**Task details**
Put every one of the records below into a numbered list, leaving out any blank lines.

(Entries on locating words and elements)
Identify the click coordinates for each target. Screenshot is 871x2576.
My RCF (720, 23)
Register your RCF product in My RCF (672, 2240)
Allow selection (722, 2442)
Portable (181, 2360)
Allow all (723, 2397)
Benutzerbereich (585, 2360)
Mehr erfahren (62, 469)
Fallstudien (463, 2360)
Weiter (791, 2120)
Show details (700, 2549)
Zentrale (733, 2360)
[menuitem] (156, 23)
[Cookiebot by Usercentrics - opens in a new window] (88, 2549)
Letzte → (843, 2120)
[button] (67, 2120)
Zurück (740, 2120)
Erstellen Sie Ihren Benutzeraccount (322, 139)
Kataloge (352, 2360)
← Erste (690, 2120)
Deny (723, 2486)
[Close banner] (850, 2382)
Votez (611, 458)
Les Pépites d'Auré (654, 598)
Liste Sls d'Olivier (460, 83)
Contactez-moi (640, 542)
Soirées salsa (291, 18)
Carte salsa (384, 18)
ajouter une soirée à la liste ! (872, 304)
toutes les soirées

**The result**
1. Identify the click coordinates for each target. Screenshot is 871x2576.
2. My RCF (720, 23)
3. Register your RCF product in My RCF (672, 2240)
4. Allow selection (722, 2442)
5. Portable (181, 2360)
6. Allow all (723, 2397)
7. Benutzerbereich (585, 2360)
8. Mehr erfahren (62, 469)
9. Fallstudien (463, 2360)
10. Weiter (791, 2120)
11. Show details (700, 2549)
12. Zentrale (733, 2360)
13. [menuitem] (156, 23)
14. [Cookiebot by Usercentrics - opens in a new window] (88, 2549)
15. Letzte → (843, 2120)
16. [button] (67, 2120)
17. Zurück (740, 2120)
18. Erstellen Sie Ihren Benutzeraccount (322, 139)
19. Kataloge (352, 2360)
20. ← Erste (690, 2120)
21. Deny (723, 2486)
22. [Close banner] (850, 2382)
23. Votez (611, 458)
24. Les Pépites d'Auré (654, 598)
25. Liste Sls d'Olivier (460, 83)
26. Contactez-moi (640, 542)
27. Soirées salsa (291, 18)
28. Carte salsa (384, 18)
29. ajouter une soirée à la liste ! (872, 304)
30. toutes les soirées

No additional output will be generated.